I first met Alyce when we were both involved in starting IOBA. But I really started to get to know her when we both were new board members at Book CoOp. Our friendship has grown through emails and the occasional phone call over all the years since to the point where she is one of the few completely trusted and most loved best-friends that I have.

Alyce is my hero. She has fought overwhelming odds health-wise to remain a good and active bookseller, and she has given unselfishly and very generously of her time— to her family where she has served as historian and put out a newsletter , to IOBA where she is on her second term as a hard-working board member, to Book CoOp in its formative period, to the IOBA newsletter where she has contributed many articles and much good advice to its editor, and to the bookseller community at large, where she's never too busy to answer newbies or book buyer questions on email lists, and where she also brings us back down to earth occasionally with her droll wit and clear thinking.
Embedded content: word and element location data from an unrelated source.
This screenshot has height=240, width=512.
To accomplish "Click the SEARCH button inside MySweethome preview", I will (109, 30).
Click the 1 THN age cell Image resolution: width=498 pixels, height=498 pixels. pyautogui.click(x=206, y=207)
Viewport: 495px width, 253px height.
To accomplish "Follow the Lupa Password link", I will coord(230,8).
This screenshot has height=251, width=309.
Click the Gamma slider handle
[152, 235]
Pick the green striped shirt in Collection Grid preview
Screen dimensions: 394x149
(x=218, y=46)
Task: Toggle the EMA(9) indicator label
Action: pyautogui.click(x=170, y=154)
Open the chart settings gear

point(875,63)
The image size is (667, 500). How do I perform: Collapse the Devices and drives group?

She also always makes time to listen to and help with personal problems.

Alyce has truly given her all for books; she has been on oxygen for several years thanks to a water leak near her book storage area and the mold that got into her lungs from it. It never stopped her, though. She has found ways to continue selling and cataloging books, promoting ethics and education for booksellers, and leading an active and full life as a mother to twin sons, a friend to many, and a caretaker for various dogs in her life.

All I can finally say is that our world will be much poorer when Alyce is not with us.

I will miss you, Alyce.

Shirley Bryant

P.S. Alyce died on May 8th, in the company of her son, Jeff. The above note to her and that from Julie Fauble were sent to her son to read to her, earlier. We have a great hole in our midst.